# Provided text
::::::
When you experience a large or unexpected loss while betting on sports, how do you typically react? Do you get angry or even enraged? Do you try to “win it all back”? Do you go on tilt?
A lot of us respond to losing bets in ways that cause us to lose even more money. While there are a number of psychological factors that can contribute to these cycles, one of them is getting attached to our losses. We dwell on what happened in the past instead of living in the now.
In this post, I am going to describe an alternative option: cutting your losses. The concept of cutting our losses is one most of us are familiar with, but it is also a psychological skill many of us simply do not learn. But as we will discuss, learning how to let go of what happened in the past can empower you to create a more profitable future.
Types of Losses in Sports Betting
Before I explain what it means to cut your losses and how you can do it, we need to delve into why it matters.
Let’s start by exploring the different types of losses you can sustain in sports betting and the unprofitable ways in which you might be responding to them now.
- Individual Lost Bets
The most obvious type of loss in sports betting is a lost bet. Losing any bet is never fun, but it can be especially painful if it was a bet you felt really certain was going to be a winner. The more you have invested financially or emotionally, the harder it can be to handle the loss.
- Losing Streaks
Sometimes you might sustain a number of losses in a short time. They might even all be in a row. Losing streaks are especially difficult to deal with. While they are ongoing, they can leave you feeling “stuck.” And even after they are over, they can leave a long shadow behind them emotionally and financially.
If you lose a bet that you only took on paper, at least the lost bet itself is all you have to wrestle with. But if you wagered real money, then you have the pain of the financial loss to cope with. Hopefully you were following a responsible money management plan, and your individual losses are small. But every little bit that eats into your account can still be frustrating.
::::::
# Set tasks
**A.** From the text on sports betting losses, return word for word the part that opens with the words containing "- Individual Lost" and closes with "emotionally and financially.".
**B.** Carry the piece on handling sports betting losses further, picking up after its last sentence.

# Data provided
::::::
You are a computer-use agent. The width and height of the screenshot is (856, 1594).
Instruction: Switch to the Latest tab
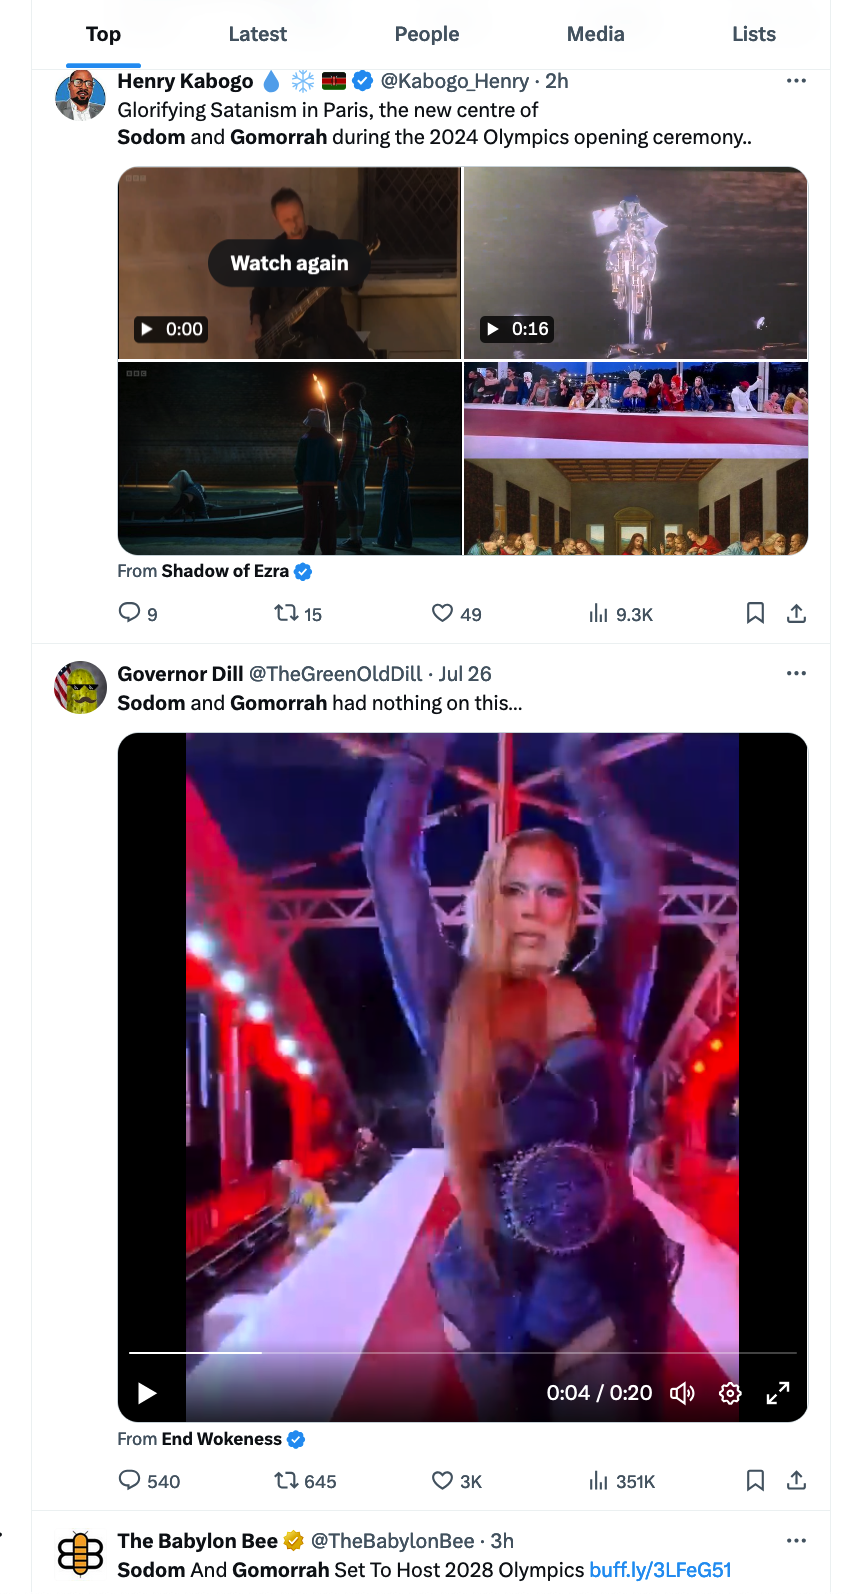(x=257, y=34)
::::::
# Answers
**A.**
- Individual Lost Bets
The most obvious type of loss in sports betting is a lost bet. Losing any bet is never fun, but it can be especially painful if it was a bet you felt really certain was going to be a winner. The more you have invested financially or emotionally, the harder it can be to handle the loss.
- Losing Streaks
Sometimes you might sustain a number of losses in a short time. They might even all be in a row. Losing streaks are especially difficult to deal with. While they are ongoing, they can leave you feeling “stuck.” And even after they are over, they can leave a long shadow behind them emotionally and financially.

**B.**
And if you made the mistake of putting a large percentage of your account on a single bet, then you might really be looking at some painful drawdown.
Every dollar you lose is one you need to win back before you can start profiting again. A losing streak that wipes out a large chunk of your account may also be setting you back days, weeks, or even months in terms of progress toward your goals. That is all time you will not get back.
- Potential Gains
Sometimes what really drives us crazy is not the money we lose, but the profit we failed to gain.
If you really believed in a particular bet that you ended up losing, you might still keep visualizing the alternate universe where it was a winner. You may find yourself obsessing with that imaginary world, forgetting that perhaps in no universe would you ever have won that bet.
- Being Right
One of the less obvious losses we can sustain while betting is the feeling of being “right.”
Again, let’s say you were so sure that a bet is going to win. Maybe you even tell your friends, who end up disagreeing and betting in the other direction. You are eager to laugh in their faces when they all lose and you are proven right—and then you end up being the one who is wrong after all.
This experience can be infuriating. But in some cases, it can be destabilizing. Some bettors may panic when they discover that their strategies are more fallible than they realized, or that their instincts were wrong. It leaves them feeling vulnerable and unsure of themselves.
- Confidence and Perceived Dignity
That brings us to one of the most insidious types of losses you can experience as a bettor: the loss of how you perceived yourself.
Actually, in some ways, this is not always a bad thing. It is good to be aware that you are fallible. Knowing you can make mistakes helps you avoid them when possible, and mitigate your risk overall.
But some bettors may struggle with their self-esteem after a loss. They may feel like they have lost their dignity, and everyone is laughing at them (you might be especially prone to this feeling if you would have laughed at someone else who lost a bet).
You might find your confidence has waned following a bad loss or a losing streak. You could end up worrying that you are only capable of winning through luck, and that there is no way for you to succeed in the future.
Unhealthy Ways to Respond to Loss
We’ve talked about the types of losses you can experience as you bet: the wagers themselves, time and money, and emotional losses too. Now let’s talk about some of the unhealthy ways that bettors sometimes deal with their losses.
Note that this is not a comprehensive list of all the unhealthy ways that bettors deal with loss, just those that are related in some way to not accepting what happened and cutting one’s losses.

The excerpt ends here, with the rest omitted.